New York Rep. Peter King had some sharp words for Republican presidential candidate Ted Cruz on Thursday, in the wake of the Texas senator’s attempt to criticize Donald Trump.
Cruz, who had been playing nice with Trump for much of the campaign, recently attempted to disparage the real estate mogul by accusing him of possessing “New York values.” The attack came after Trump raised questions over the Canadian-born Cruz’s ability to serve as president.
Trump “may shift in his new rallies to playing ‘New York New York,’ because you know Donald comes from New York and he embodies New York values,” Cruz said Tuesday on “The Howie Carr Show” on Boston-based WRKO.

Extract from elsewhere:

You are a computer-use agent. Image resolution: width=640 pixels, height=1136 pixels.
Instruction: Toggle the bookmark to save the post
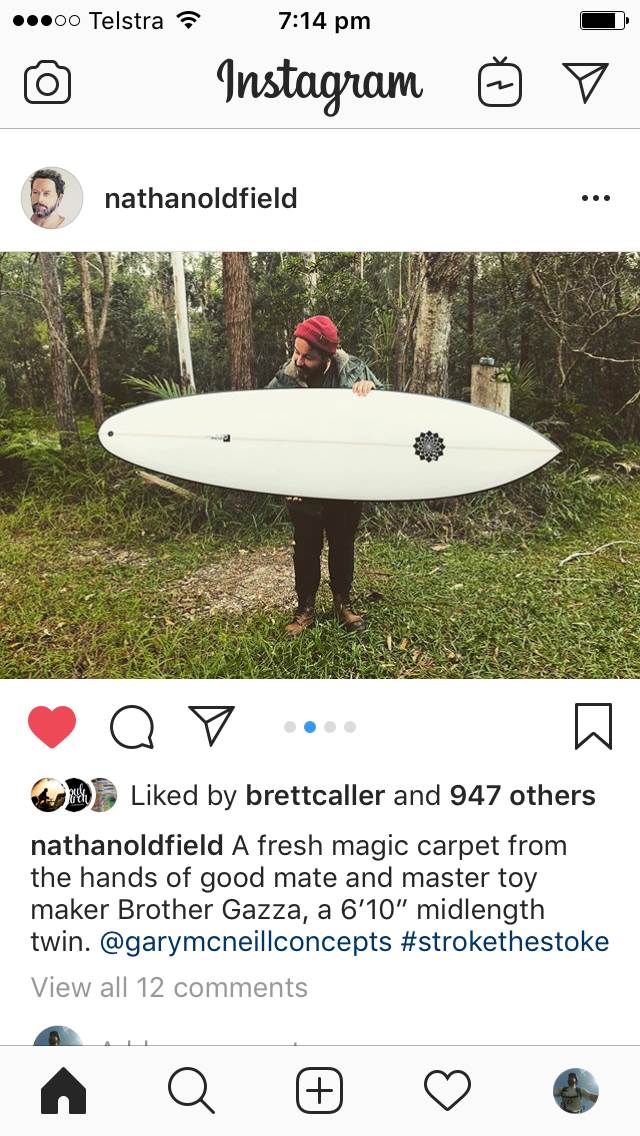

King, a Republican, had a pointed response for Cruz.
“Memo to Ted Cruz: New York Values are the heroes of 9/11; the cops who fight terror; and the people you ask for campaign donations. Go back under a rock,” King said in a statement to CNN Thursday.
Trump has also cited 9/11 as an example of why “New York values” are something to be proud of, rather than a turn-off for voters.
“New York is an amazing place with amazing people,” Trump said on Bloomberg’s “With All Due Respect.” “We took a big hit with the World Trade Center — worst thing ever, worst attack ever in the United States, worse than Pearl Harbor because they attacked civilians, they attacked people having breakfast and frankly if you would’ve been there and if you would’ve lived through that like I did with New York people — the way they handled that attack was one of the most incredible things that anybody has ever seen.”
Trump has been harping on Cruz’s Canadian birth for almost two weeks — with some success reflected in Iowa polls — but Cruz opened up his own line of attack Tuesday, portraying Trump as a typical New Yorker more aligned with Democrats and liberals then Republican who will head to the polls shortly.
Cruz unseated Trump last month atop the Iowa polls and has maintained his position there with just three weeks left until Republicans head to the caucuses. But the latest Des Moines Register/Bloomberg poll showed a large dip in Cruz’s support — an apparent vindication of Trump’s decision to attack him relentlessly with the “birther” question.
King has long been critical of Cruz, including the Texas senator’s fall 2013 efforts to defund the Affordable Care Act, which led to a federal government shutdown of more than two weeks.
“Shutting down the federal government and reading Dr. Seuss on the Senate floor are the marks of a carnival barker not the leader of the free world,” King said in a March 2015 written statement.